Das Startkapital kommt fast immer von der Verwandtschaft im Ausland oder von Besuchern der Insel, die sich dazu überreden lassen, in ein Kleingeschäft zu investieren. Denn der Treibstoff Kapital fehlt natürlich fast vollständig auf der letzten Insel des Sozialismus, und eine kubanische Staatsbank würde es bis heute schütteln, wenn ein hoffnungsfroher Geschäftsmann auf die Idee käme, um einen Startkredit zu bitten.
Aber clevere Händler entdecken immer häufiger ihre lange Jahre brach gelegenen Fähigkeiten, sich für kubanische Verhältnisse ein beachtliches Monatseinkommen von 1000, 2000 oder mehr Pesos zu verschaffen. Und wenn sie an die Welt der Zweitwährung für Touristen andocken, sprechen wir von solchen Beträgen in CUC, der in etwa einem Franken entspricht.

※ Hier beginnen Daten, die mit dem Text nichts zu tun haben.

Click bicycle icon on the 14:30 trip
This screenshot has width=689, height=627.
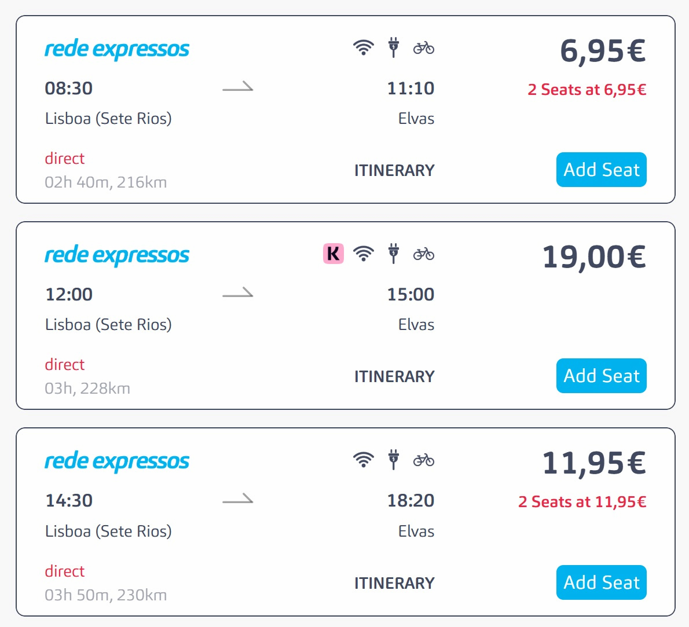point(424,460)
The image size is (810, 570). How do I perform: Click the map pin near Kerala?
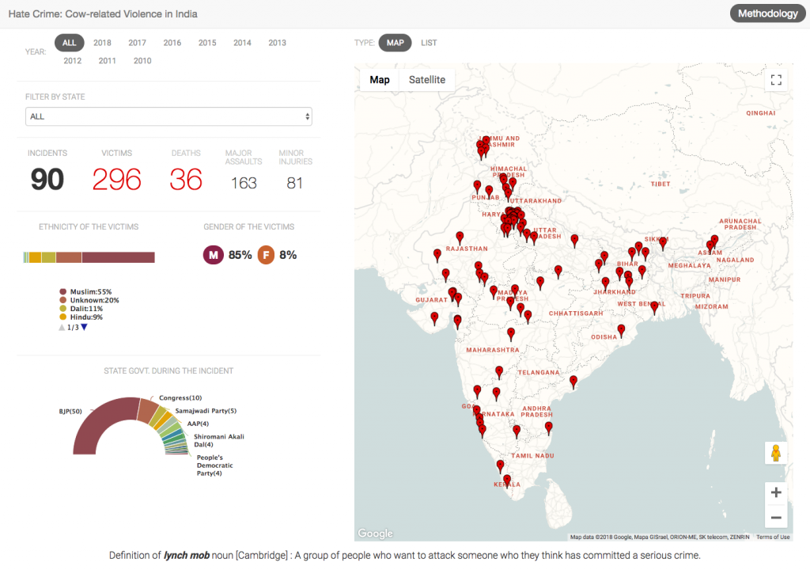[x=507, y=481]
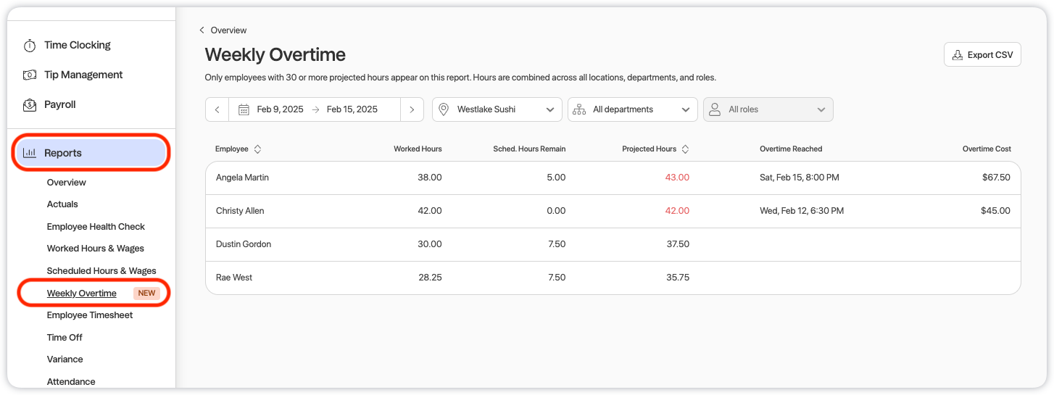Click the Payroll money bag icon
This screenshot has height=395, width=1054.
30,105
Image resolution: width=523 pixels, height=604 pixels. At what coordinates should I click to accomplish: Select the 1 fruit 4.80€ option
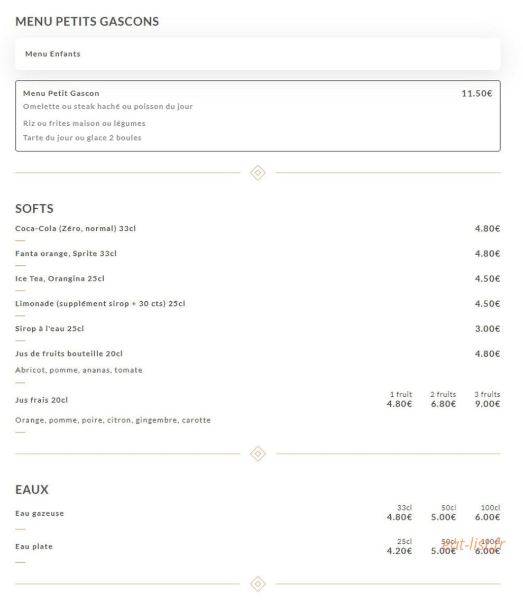pyautogui.click(x=399, y=399)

Die Revolutionäre beissen die Hunde
Trüb sieht es allerdings für alle Kubaner aus, die keine Zugangsmöglichkeit zum Tourismusgeschäft haben oder denen solche Tätigkeiten verboten sind. Zum Beispiel den Lehrern, Ärzten, Wissenschaftern und Angestellten im Gesundheitssystem. Mit ihrer Tätigkeit leisten sie einen entscheidenden Beitrag zu den immer noch existierenden Errungenschaften der Revolution, kostenfreie Bildung und Gesundheit, und werden dafür mit einem Monatsgehalt von maximal 800 Pesos (33 Franken) abgespeist. Das verdient ein Kellner oder ein Kofferträger in einem Hotel in Form von Trinkgeldern in ein, zwei Tagen. Schon lange gibt es daher den Witz: «Schon gehört? Unser Chefarzt ist grössenwahnsinnig geworden und musste in die Psychiatrie eingeliefert werden.» – «Nein, was ist denn passiert?» – «Er hat plötzlich angefangen, davon zu faseln, dass er morgen Portier in einem Touristenhotel würde.»